Tobacco -- a mainstay crop since settlers began planting it here in the 1600s -- was toppled as the state's top cash-earning crop in 2004.
The new king is . . . the soybean.
Soybeans, which have a wide variety of uses, brought about $124 million in cash receipts for Virginia farmers in 2004, according to new figures from the Virginia Agricultural Statistics Service. Tobacco slipped to second place, producing about $113 million in cash receipts.
Though shocking from a historical perspective, tobacco's fall from the top spot is no big surprise for the state's leaf farmers.
Tobacco acreage has been on a downward trend in Virginia for decades, and production has plummeted over the past eight years because of several factors, including declining U.S. smoking rates, increased competitive pressure on large cigarette makers and, most significantly, an exodus of buyers to such foreign markets as Brazil and Africa for cheaper leaf.
In 1997, Virginia farmers made about $191 million in cash receipts from 53,000 acres of tobacco. That year, soybeans brought about $99 million in cash receipts on 490,000 acres. By 2004, tobacco production had dropped to about 30,000 acres.
Tobacco's drop in the rankings "doesn't surprise me . . . because we have a sharp decrease in people who are growing a little tobacco," said John Boyd, a Mecklenburg County tobacco grower and president of the National Black Farmers Association. "They are saying, `I am just not going to do this anymore.'"
With the elimination of the federal government's tobacco price- support program this year, "I think you are going to see a large decrease in tobacco production," Boyd said. "Overall, you are going to see a decrease in dollars in these communities where tobacco was the largest cash crop."
Cash receipts from tobacco actually rose from 2003 to 2004, but the long-term decline in tobacco production, combined with a good year for soybeans in 2004, was enough to push the legume over the top.
"We finally got to that breaking point, where one of the other crops took [tobacco] over," said Kevin Harding, a statistician for the Virginia Agricultural Statistics Service.
Soybean production rose from 480,000 acres in 2003 to 530,000 acres in 2004. "We had excellent growing conditions, especially after several years of drought," said Dick Atkinson, executive director of the Virginia Soybean Association.
It seems unlikely that tobacco moved back into the top spot among crops during the 2005 season.
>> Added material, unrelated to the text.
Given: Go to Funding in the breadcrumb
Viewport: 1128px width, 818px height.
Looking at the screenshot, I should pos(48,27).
Production dropped even further this year to about 17,000 acres. Prices have dropped, too.
Some farmers quit the business after Congress ended the federal price-support and supply-control program, returning the agricultural side of the tobacco industry to a fully free market for the first time since the Great Depression.
As part of that change, cigarette companies financed a $10 billion buyout of U.S. tobacco quotas, which were essentially government licenses to grow the crop. Quotas have been treated as assets.
The buyout provides a 10-year stream of payments aimed at helping many farmers retire or switch to other crops, Atkinson said.
"Some of the acres that tobacco has been grown on are 1- to 5- acre plots," he said. "That may not be conducive to growing corn, but it might be conducive to soybeans."
Tobacco may be able to regain its spot as Virginia's top cash crop, depending on how the market develops without government controls. The recent sale of a large amount of U.S.-grown tobacco to China's state-run tobacco monopoly could be one sign that the crop will rebound.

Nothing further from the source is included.